TOTAL TIME: 45 minutes plus resting

MAKES: Makes about 1 pound pasta

Ingredients

 

  • 2 cups unbleached all-purpose flour  plus more for dusting
  • 1/4 teaspoon fine sea salt
  • 3 large eggs
  • 1/2 teaspoon extra-virgin olive oil
 

Instructions

 

On a work surface (preferably wooden), whisk together flour and salt. Mound flour mixture, then form a well in center. Add eggs and oil to the well. Cup hand around outside wall of well to prevent collapsing and, using a fork, gently break up yolks and slowly incorporate flour from the inside rim of the well. Continue until liquid is absorbed (about half of the flour will be incorporated), then knead until dough forms a mostly complete mass. If using a pasta machine to roll out dough, knead 5 minutes more to form a moderately smooth dough, adding 1 to 2 tablespoons water, if needed. (If rolling out dough by hand, knead until dough is smooth, 8 to 10 minutes more.) Wrap dough tightly in plastic wrap and let rest at room temperature 30 minutes.

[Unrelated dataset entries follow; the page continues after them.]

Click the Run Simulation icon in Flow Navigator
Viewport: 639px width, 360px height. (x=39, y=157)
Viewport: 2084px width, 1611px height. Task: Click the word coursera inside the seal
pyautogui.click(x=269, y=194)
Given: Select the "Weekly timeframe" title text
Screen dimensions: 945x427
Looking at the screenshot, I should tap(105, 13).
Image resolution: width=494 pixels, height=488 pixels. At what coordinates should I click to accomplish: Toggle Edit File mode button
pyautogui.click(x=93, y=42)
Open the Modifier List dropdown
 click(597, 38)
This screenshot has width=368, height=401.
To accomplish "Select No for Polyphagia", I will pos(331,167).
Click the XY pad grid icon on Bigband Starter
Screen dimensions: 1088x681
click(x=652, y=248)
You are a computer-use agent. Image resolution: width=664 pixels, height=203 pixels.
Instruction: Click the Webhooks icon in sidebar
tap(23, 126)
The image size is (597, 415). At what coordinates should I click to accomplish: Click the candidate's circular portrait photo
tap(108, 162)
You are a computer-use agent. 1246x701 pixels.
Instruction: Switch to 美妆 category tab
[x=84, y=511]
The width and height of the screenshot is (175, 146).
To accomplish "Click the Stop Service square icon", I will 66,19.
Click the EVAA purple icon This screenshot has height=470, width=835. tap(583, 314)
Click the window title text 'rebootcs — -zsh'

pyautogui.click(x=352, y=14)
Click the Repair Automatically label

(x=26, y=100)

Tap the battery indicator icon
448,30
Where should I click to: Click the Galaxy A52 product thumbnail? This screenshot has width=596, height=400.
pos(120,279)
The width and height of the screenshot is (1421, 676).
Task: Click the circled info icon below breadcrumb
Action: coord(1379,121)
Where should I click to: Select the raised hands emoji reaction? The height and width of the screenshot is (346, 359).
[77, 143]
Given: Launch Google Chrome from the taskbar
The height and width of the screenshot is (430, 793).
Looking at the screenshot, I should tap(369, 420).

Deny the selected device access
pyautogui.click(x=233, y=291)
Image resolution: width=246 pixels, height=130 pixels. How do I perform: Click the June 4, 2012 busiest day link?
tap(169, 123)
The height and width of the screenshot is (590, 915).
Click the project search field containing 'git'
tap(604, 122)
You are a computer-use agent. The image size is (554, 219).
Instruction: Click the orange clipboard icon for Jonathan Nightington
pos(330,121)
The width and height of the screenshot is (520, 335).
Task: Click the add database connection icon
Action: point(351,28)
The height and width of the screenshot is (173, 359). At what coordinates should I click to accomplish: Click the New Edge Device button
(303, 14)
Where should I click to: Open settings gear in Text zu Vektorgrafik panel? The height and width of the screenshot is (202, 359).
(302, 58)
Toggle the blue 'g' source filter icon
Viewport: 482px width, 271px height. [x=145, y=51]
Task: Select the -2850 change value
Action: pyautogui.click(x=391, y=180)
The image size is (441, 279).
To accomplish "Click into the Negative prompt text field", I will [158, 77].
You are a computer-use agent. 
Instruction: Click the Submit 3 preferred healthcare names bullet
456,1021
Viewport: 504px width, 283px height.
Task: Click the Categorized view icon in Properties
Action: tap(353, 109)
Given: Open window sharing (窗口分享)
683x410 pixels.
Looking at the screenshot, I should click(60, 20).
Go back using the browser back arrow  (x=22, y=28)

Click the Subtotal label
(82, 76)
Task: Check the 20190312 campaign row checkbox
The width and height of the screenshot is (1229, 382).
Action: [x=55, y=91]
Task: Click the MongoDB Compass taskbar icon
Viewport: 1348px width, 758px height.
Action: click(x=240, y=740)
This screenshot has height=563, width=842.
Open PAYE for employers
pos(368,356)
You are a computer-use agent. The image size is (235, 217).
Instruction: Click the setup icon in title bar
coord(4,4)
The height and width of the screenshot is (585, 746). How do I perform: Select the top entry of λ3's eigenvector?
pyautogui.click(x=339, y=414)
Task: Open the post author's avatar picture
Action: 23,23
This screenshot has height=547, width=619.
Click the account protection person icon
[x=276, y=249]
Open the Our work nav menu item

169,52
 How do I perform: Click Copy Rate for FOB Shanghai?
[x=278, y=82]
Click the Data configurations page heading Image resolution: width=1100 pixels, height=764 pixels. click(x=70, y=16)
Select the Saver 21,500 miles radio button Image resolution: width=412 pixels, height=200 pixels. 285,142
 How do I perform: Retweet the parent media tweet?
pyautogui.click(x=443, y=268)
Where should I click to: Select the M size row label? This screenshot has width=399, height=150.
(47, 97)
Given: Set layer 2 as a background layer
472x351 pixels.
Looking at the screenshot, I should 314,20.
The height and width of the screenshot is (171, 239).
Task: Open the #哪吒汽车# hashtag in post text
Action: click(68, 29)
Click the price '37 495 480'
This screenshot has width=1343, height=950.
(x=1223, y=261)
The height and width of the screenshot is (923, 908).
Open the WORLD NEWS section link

To roll out dough by hand, look here for directions. To roll out by machine, divide into 4 pieces. Rewrap 3 pieces in plastic wrap. Flatten unwrapped dough so that it will fit through the rollers of a pasta machine. Set rollers of pasta machine at the widest setting, then feed dough through rollers 3 or 4 times, folding and turning dough until it is smooth and the width of the machine.

Feed pasta through machine, decreasing the setting one notch at a time (do not fold or turn pasta), to thin sheet, scant 1/16 inch thick.

Cut sheet in thirds crosswise; dust both sides of sheets with flour. Layer sheets between floured pieces of parchment or wax paper. Cover with paper and repeat with remaining dough.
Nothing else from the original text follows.